Matar a Elon Musk
«En lugar de decir que no quieren a Elon Musk como dueño de Twitter porque va a impedir que la ‘cultura de la cancelación’ continúe maniatando las redes, es decir que se siga censurando a innumerables personas que sin violar la ley pretenden expresarse con libertad, utilizan argumentos especiosos contra él. Preguntan: ¿por qué no destina ese dinero más bien a combatir la pobreza? Pregunto yo: ¿por qué no piden lo mismo a los socios que lo van a recibir por venderle Twitter?»

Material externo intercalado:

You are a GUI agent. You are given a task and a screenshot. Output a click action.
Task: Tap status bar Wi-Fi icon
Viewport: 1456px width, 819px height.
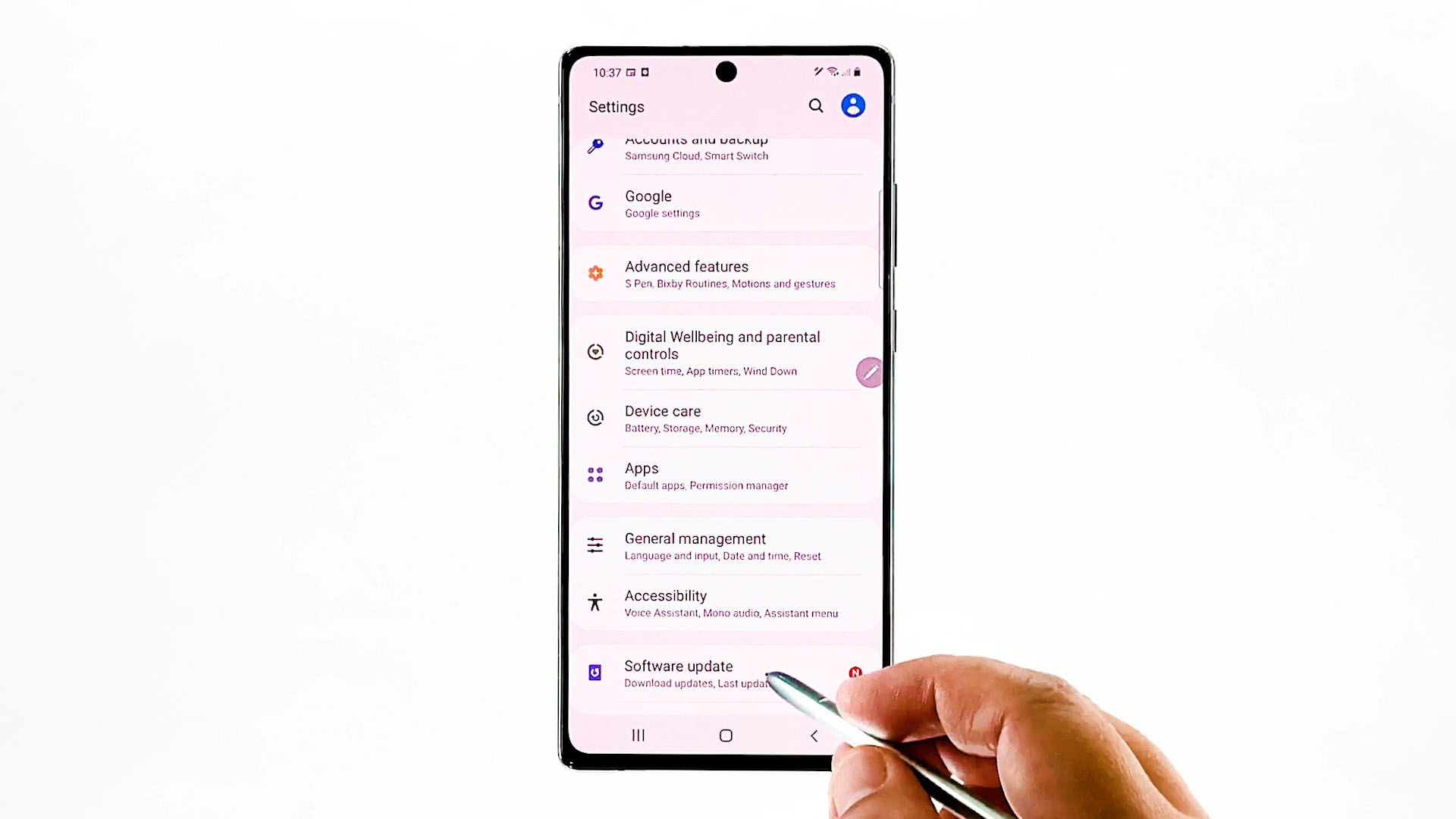(x=831, y=70)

PODRÍA escribirse un tratado sobre la psicología del fascismo contemporáneo con sólo analizar las reacciones que ha producido la decisión de Elon Musk, el excéntrico cincuentón dueño de Tesla, la empresa fabricante de automóviles eléctricos, de adquirir Twitter por 44.000 millones de dólares y convertirla en una empresa no cotizada. Debemos agradecer a Musk que haya hecho salir de sus madrigueras, como si fuera una trampa de ratones, a los tartufos que escondían su odio a la libertad detrás de justificaciones falsamente moralizantes.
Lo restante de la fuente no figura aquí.